Seriously, I am sure there are very good reasons as to why law school is set up the way it is, but the end result is that you get to the end of the semester and Holy Mother Of God, you know NOTHING. It must be dark magic because I read every page assigned, took notes, went to class, took notes again, reviewed my notes at the end of every week and outlined. So I should have known quite a bit. Only what they teach you in class is only slightly related to what will be on the exam. And the casebook is a gazillion pages of cases with only a few paragraphs here and there that actually explains the connections between the cases. Nobody wants to wade through all of that AGAIN. So we turn to supplements. Beautiful Beautiful Supplements.

Since my exams were mostly multiple choice and short answer, the series that were the most helpful were Examples and Explanations and Questions and Answers.

Examples and Explanations - Oh these are beautiful. They explain in depth, everything important and then give you questions to practice on. When I was going over my outline and felt I was missing something on a topic, I'd head to the E&E first. Multiple choice, short answer or typical essay exams, this is the first book I go to. Depending on the class, you can even buy an old edition for around four dollars on Ebay. For Contracts and Civil Procedure, it's not a good idea. They have both changed too much in the last decade. However, for Criminal Law and Property, go ahead and buy the four dollar version instead of the forty dollar one. And ask your librarians because more than likely they'll have a bunch as well. I preferred my own copy because my school doesn't allow you to take them home but it may work for others.

Question and Answers - An entire book of multiple choice, true/false and short answer questions. This book is fabulous for that moment where you pretty much have your outline down and you just really, really, really, don't want to study anymore but you have to because the exam is in two days. Put your outline down and start working your way through this book. It takes you from the whole memorizing concepts part of studying to the whole actually using them and putting them in practice part. Just don't freak out if you're getting 7 out of 15 right on a section and go read the answers to find out why! I went through the Q&A for each of my classes the two days leading up to the exam and it really helped. If you only have essay exams, I would still say to go through this book but maybe push it forward to about a week before the exam so you can do practice essay questions.

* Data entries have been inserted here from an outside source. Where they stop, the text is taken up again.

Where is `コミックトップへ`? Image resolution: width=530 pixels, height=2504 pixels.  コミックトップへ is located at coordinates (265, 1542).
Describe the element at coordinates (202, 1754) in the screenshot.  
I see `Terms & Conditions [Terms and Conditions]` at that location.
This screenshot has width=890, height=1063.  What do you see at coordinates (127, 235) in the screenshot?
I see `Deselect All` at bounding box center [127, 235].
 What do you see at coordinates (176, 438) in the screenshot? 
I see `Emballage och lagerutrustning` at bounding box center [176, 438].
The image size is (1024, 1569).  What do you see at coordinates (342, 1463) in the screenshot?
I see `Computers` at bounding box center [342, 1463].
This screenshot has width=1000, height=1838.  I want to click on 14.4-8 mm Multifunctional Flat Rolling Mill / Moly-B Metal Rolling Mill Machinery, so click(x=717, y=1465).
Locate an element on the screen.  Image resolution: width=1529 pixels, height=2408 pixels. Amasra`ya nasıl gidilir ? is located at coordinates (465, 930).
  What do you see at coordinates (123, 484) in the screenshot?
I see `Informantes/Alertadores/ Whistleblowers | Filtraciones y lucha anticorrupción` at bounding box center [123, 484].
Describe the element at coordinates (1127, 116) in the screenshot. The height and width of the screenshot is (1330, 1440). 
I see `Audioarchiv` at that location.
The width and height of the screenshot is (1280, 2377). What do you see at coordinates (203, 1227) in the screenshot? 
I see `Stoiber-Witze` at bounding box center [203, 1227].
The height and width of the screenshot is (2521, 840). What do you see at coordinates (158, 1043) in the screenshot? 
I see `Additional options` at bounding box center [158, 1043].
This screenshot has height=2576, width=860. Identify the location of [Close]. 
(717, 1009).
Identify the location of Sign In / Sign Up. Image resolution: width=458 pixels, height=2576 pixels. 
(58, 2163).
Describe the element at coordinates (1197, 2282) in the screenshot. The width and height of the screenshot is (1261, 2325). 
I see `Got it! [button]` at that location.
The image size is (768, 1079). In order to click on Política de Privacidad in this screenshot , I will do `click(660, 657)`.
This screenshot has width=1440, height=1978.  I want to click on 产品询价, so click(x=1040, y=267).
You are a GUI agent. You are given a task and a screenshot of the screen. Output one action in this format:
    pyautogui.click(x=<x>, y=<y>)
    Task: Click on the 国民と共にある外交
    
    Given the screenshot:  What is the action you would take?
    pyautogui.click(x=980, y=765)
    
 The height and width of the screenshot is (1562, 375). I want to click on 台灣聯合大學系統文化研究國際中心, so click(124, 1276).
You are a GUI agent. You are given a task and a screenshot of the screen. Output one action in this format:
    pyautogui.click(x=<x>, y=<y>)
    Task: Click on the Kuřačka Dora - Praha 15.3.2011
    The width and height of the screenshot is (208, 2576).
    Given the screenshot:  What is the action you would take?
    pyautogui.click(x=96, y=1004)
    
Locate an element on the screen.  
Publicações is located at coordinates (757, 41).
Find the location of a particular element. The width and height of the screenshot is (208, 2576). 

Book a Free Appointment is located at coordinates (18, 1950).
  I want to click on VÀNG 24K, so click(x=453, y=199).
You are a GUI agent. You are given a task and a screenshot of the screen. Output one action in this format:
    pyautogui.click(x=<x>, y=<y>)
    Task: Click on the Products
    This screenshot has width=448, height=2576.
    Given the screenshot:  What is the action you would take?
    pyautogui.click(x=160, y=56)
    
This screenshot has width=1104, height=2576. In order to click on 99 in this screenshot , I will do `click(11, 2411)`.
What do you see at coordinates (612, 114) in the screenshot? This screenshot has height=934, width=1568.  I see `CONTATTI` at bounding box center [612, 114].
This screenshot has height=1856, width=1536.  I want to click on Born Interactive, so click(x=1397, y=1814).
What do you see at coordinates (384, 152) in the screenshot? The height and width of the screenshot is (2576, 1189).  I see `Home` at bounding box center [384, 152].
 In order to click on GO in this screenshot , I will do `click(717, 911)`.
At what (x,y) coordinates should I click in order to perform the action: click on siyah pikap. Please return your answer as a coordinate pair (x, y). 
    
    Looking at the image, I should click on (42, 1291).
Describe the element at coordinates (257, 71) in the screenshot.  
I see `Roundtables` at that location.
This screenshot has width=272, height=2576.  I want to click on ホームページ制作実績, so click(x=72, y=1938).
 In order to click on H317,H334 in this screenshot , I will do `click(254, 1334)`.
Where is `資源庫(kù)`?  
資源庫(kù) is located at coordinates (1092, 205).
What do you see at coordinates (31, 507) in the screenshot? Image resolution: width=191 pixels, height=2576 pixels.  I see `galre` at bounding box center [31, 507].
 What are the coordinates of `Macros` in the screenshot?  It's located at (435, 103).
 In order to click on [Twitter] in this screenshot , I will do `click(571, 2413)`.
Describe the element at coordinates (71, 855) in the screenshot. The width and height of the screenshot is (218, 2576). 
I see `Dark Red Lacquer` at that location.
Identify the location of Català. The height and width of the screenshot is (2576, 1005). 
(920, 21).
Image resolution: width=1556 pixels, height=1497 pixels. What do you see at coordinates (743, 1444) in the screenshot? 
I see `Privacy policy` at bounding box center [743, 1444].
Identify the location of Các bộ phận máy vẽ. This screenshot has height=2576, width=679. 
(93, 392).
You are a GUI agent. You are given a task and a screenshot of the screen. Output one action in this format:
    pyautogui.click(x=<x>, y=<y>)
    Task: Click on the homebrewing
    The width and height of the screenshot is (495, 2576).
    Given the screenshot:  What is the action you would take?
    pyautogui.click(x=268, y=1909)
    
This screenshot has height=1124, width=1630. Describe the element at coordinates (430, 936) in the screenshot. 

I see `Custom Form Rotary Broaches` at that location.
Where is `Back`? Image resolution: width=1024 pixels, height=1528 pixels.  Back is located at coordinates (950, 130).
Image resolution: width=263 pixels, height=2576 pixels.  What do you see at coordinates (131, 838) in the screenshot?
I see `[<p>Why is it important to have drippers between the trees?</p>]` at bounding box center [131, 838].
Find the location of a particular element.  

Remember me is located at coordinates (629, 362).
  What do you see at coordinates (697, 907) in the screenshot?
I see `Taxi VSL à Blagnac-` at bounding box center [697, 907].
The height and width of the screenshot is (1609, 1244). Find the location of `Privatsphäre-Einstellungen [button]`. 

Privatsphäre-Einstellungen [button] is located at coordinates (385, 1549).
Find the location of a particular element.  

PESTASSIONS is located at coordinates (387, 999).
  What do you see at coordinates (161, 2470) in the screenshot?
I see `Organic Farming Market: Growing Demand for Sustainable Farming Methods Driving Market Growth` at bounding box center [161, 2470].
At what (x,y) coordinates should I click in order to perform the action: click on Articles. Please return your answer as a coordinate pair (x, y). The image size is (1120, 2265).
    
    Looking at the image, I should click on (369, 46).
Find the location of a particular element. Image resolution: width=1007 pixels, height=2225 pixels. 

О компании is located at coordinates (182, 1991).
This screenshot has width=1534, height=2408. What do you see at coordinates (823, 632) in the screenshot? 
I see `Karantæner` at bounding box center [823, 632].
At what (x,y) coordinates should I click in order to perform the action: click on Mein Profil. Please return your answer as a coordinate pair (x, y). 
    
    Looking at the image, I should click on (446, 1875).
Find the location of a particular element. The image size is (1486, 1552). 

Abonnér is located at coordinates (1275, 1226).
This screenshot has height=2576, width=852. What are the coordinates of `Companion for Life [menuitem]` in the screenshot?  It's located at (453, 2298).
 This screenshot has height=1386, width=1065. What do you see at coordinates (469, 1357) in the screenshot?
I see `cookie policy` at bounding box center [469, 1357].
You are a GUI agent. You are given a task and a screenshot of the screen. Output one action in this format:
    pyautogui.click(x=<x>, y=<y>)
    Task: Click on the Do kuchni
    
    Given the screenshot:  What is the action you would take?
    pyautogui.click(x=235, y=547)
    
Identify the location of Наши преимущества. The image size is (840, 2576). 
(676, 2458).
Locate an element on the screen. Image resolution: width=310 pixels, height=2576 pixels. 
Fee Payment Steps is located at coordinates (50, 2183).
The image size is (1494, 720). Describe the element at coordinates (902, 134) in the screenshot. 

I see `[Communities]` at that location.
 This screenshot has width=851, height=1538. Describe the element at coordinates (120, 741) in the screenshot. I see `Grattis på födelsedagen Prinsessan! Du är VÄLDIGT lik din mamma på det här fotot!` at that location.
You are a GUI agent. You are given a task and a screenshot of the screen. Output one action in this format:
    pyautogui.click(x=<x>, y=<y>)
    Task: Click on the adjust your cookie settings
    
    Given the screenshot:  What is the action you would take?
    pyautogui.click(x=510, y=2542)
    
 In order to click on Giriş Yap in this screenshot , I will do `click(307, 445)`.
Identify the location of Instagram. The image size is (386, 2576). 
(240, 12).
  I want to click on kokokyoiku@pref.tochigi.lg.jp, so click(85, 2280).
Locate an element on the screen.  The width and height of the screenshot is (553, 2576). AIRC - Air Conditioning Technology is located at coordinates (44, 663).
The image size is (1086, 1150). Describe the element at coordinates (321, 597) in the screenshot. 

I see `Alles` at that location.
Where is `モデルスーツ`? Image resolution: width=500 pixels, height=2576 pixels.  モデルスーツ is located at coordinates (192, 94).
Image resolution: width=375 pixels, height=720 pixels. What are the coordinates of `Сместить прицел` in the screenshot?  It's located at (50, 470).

I used other supplements as well, but those two were the most helpful for the majority of my classes. My professors really push the Understanding series but most of the time, they were written by the casebook author and at least for me, were nothing more than a condensed version of my casebook. And there weren't really any practice questions to see if you really understood what was going on. So far, I really like the Acing Property supplement when I don't understand something in my casebook and my 3L mentor gave me the Gilbert Law Summaries but I haven't done more than flip through it yet. We will have to see how it goes this semester.

Final Thoughts - I personally do not think I would have done very well my first semester if I had not bought or used supplements. They teach a subject in basically the same way as an undergrad course. They introduce a new topic and then go deeper in depth until you understand it all. No hiding the ball here!